→ WHAT IS EXPECTED
Work out how many lines in the data hold the string "will". Reply with only that number.

(INPUT DATA Opens)

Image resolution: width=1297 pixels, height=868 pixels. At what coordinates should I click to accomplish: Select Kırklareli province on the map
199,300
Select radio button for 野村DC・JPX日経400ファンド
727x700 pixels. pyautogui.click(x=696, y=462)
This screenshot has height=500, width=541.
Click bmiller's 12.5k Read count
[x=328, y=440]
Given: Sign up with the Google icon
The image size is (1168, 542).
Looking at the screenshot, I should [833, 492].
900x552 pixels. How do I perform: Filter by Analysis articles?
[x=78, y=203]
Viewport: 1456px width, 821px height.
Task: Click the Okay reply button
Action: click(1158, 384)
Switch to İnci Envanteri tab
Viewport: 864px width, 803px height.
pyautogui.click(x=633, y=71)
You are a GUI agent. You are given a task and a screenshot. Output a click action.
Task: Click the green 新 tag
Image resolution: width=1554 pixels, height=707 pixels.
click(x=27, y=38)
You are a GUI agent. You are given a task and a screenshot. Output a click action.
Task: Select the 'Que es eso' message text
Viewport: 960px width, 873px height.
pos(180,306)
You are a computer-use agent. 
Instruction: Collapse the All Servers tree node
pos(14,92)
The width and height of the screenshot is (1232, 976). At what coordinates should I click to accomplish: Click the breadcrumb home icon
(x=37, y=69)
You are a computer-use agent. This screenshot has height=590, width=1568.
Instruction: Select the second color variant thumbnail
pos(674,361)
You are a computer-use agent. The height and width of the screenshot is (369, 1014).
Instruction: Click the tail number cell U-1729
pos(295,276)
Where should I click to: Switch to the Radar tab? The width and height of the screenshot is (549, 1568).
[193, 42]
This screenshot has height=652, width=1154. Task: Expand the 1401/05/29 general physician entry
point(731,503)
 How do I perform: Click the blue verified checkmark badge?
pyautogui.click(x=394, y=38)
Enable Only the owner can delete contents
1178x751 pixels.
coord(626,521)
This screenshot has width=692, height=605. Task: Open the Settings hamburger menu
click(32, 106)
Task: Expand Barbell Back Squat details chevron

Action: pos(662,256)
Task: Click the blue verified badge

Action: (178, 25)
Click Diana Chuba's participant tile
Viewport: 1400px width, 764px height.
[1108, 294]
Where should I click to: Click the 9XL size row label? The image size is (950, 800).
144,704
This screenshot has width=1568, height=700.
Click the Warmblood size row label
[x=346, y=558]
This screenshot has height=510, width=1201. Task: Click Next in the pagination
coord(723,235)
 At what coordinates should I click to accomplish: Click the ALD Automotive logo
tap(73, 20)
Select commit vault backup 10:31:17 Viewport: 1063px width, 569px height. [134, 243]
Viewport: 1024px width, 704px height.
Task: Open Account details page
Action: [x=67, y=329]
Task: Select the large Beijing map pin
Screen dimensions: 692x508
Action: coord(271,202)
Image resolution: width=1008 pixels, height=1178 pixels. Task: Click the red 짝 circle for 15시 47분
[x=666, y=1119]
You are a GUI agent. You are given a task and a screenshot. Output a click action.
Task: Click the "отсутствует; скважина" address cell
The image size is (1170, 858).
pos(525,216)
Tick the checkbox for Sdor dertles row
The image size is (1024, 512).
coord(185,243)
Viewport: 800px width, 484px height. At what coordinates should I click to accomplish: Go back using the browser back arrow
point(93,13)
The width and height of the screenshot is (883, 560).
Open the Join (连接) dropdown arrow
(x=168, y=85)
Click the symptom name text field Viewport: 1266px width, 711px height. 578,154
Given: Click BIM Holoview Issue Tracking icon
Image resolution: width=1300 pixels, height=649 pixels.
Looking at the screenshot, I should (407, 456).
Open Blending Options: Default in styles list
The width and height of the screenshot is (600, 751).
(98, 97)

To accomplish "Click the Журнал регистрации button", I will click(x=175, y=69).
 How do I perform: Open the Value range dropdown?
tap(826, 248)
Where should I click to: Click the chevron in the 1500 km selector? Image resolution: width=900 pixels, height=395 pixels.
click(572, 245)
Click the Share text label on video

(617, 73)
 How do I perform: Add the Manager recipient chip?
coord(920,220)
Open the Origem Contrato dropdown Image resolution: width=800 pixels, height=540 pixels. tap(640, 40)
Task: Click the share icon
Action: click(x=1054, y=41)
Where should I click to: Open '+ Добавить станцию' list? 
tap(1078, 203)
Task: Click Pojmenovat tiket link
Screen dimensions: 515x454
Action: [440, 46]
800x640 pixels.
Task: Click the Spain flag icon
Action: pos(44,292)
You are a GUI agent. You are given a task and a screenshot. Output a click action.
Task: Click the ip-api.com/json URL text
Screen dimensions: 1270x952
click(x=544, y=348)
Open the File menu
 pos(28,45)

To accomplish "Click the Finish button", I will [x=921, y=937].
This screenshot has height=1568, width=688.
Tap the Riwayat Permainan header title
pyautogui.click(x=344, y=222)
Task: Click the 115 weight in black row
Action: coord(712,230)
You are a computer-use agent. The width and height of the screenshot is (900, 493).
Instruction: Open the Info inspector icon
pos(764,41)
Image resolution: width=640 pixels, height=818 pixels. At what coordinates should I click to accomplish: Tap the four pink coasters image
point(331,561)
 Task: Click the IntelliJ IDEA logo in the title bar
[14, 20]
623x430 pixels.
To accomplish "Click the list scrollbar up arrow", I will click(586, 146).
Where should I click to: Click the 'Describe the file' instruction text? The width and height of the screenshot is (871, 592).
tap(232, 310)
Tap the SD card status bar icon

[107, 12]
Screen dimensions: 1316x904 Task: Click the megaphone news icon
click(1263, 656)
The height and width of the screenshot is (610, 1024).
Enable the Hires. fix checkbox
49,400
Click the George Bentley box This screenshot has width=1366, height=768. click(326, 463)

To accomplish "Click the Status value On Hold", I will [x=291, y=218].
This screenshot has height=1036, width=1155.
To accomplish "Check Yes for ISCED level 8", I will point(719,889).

(INPUT DATA Closes)

→ RESULT FOR THIS EXERCISE
5